Eccolo qui, ordunque, il misunderstanding: pretendere che la formula ora vincente sul mercato sia comunque quella giusta. Invece no, ché il mercato del Lugana è in realtà piccola cosa, piccolissima. Tutto il bianco luganista, mess’insieme, è grosso modo una goccia nell’oceano, tant’è piccola la quantità. E dunque non fa e non può far testo. Ma proprio perché la quantità è piccola, meglio sarebbe orientarla tutta quanta alla qualità del grande bianco.

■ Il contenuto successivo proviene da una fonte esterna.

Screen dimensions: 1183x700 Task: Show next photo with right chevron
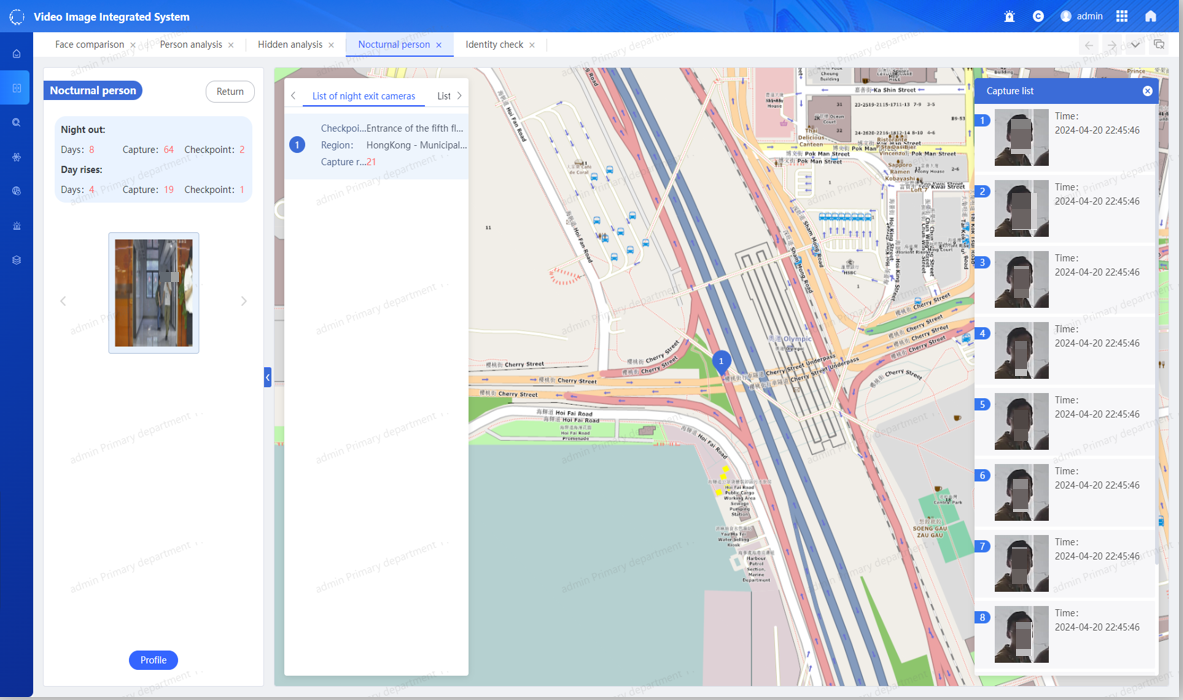click(x=244, y=301)
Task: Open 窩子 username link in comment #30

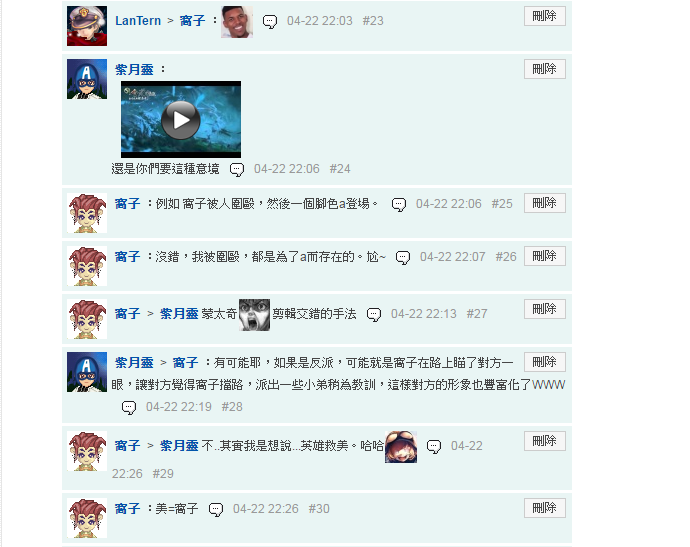Action: 127,509
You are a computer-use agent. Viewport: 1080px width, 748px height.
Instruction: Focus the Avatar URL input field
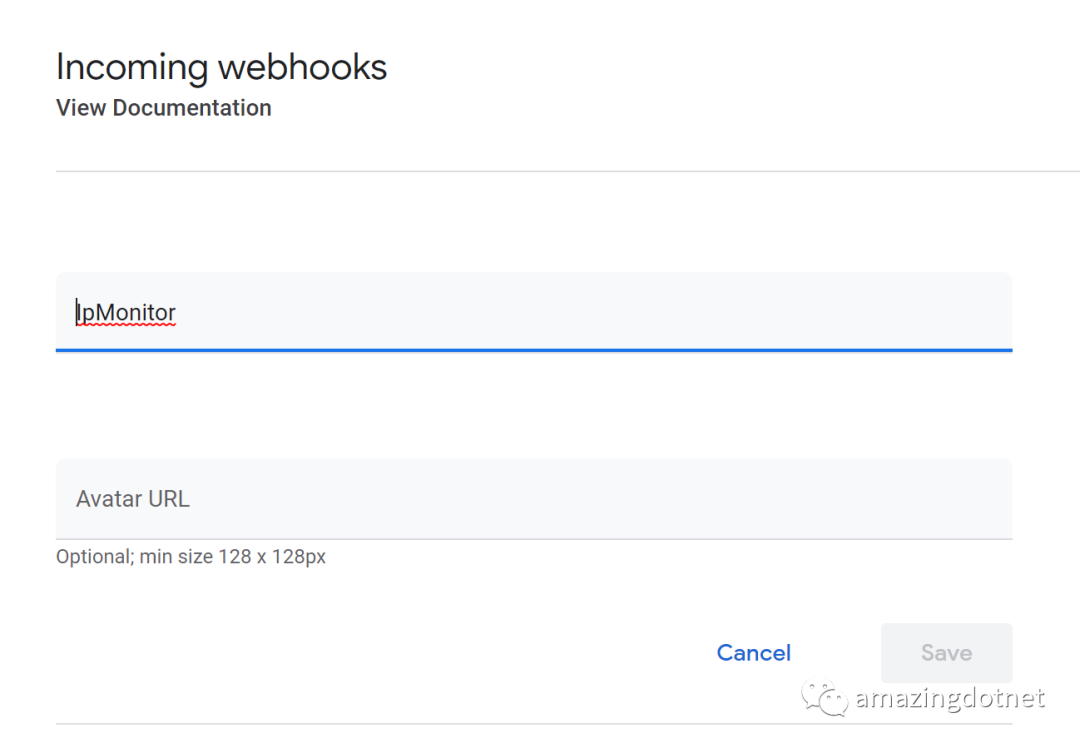(534, 499)
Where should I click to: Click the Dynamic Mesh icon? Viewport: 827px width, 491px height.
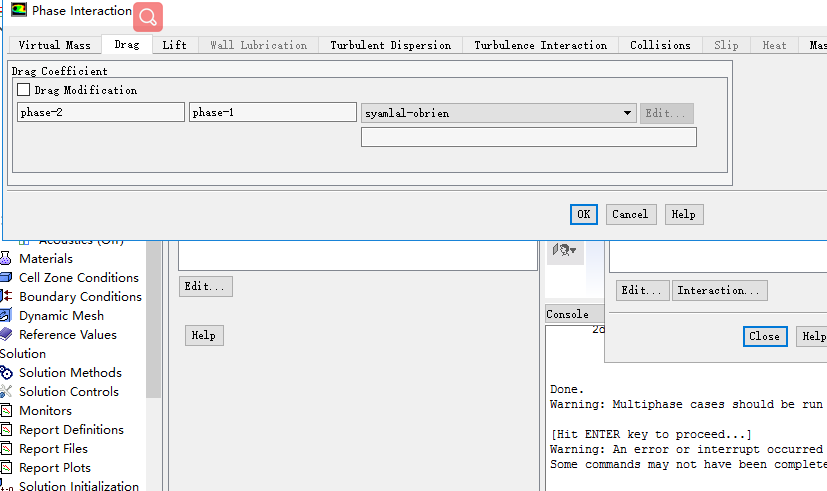point(7,316)
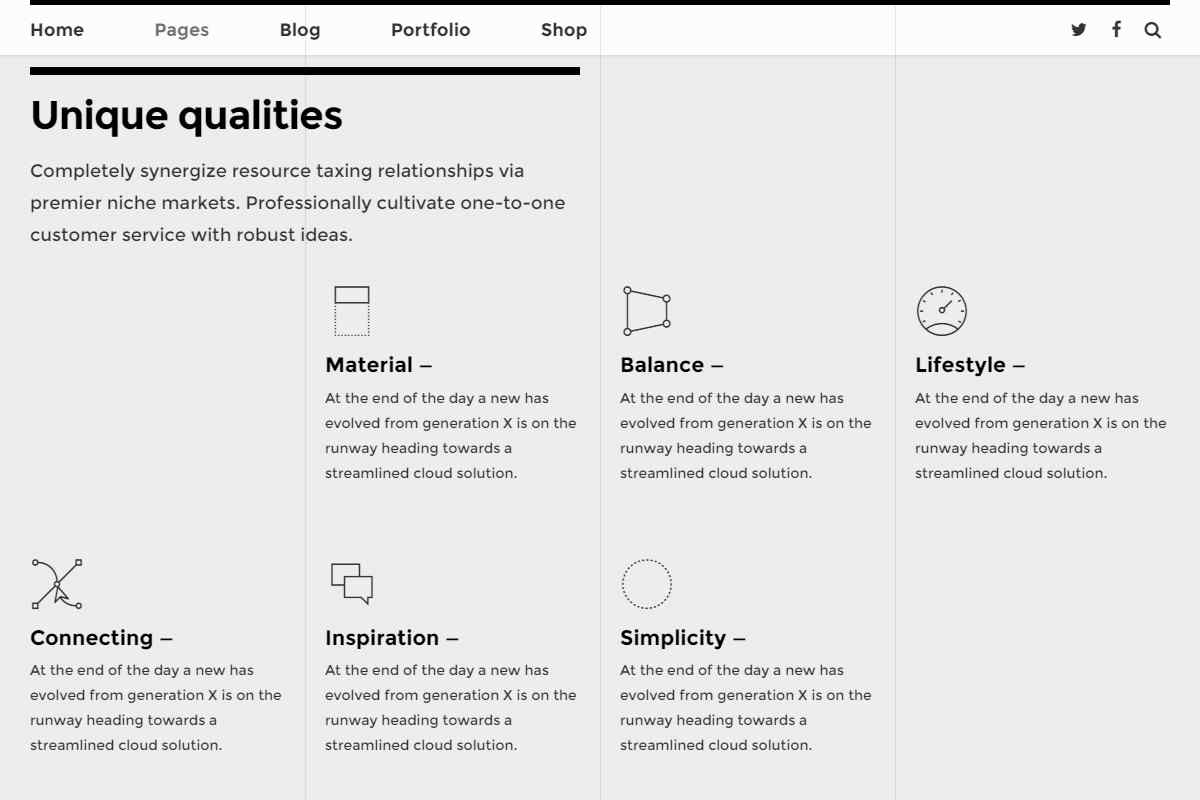1200x800 pixels.
Task: Open the Shop menu item
Action: 564,30
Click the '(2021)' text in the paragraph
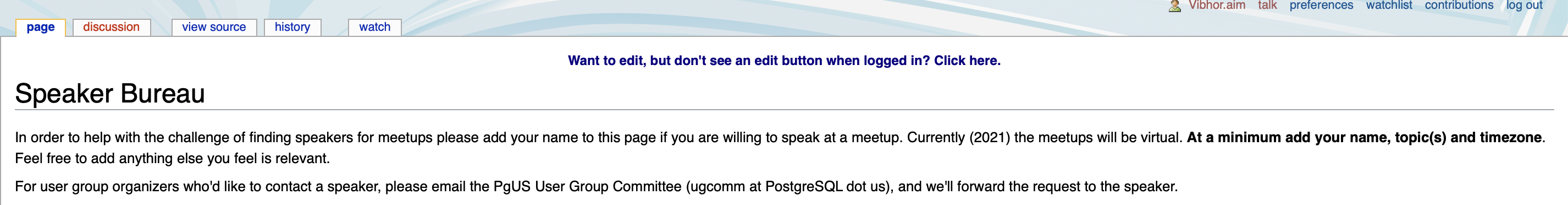Image resolution: width=1568 pixels, height=205 pixels. point(989,137)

Eppoi anche sul successo commerciale rischia d’esserci un misunderstading. E viene fuori, ahimè, leggendo un comunicato consortile – o qualche cosa del genere – che ho visto qualche settimana fa sul web, sul GardaNotizie.it dell’amico Luigi Del Pozzo. Vi si diceva che «Quest’anno, per la prima volta in tutte le cantine produttrici di Lugana si registra il tutto esaurito». Bella notizia, da cantar vittoria? No, purtroppo: è boomerang. Ché, diciamocelo chiaro, il 2005 è stato quantitativamente un’annata di magra, e magra tanto, per il Lugana. Troppe piogge, e a uva matura anche una doppia grandinata che ha ridotto all’osso la produzione. Vendemmia povera: c’è chi ha fatto il trenta per cento circa della produzione media dell’altre annate. Dunque di Lugana dell’annata ce n’era ben pochetto da tirar fuori di cantina. E se il Lugana da vendere stavolta era pochino, è inquietante sbandierare che è la prima volta che si fa il sold out: verrebbe da pensare che allora nelle annate normali le bottiglie restano lì. In realtà, so che non è così, e che il Lugana comunque si piazza, ma senza marce trionfali: ci vuol fatica, e tanta. Allora, dico io, fatica per fatica, fatevi animo, uomini e donne di terra luganista, e marciate impettiti nell’altra direzione, ché quella dell’esaltazione del terroir, dell’affermazione del trebbiano vostro e dell’argille che l’accolgono e degli umidori invernali del lago e delle calure estive e delle brezze e della storia del luogo. Fate il grande Lugana, e so che ne siete capaci. Uscite dal fraintendimento, coraggio. Fate che la vendemmia 2006 – che è buona, parecchio – sia quella della svolta.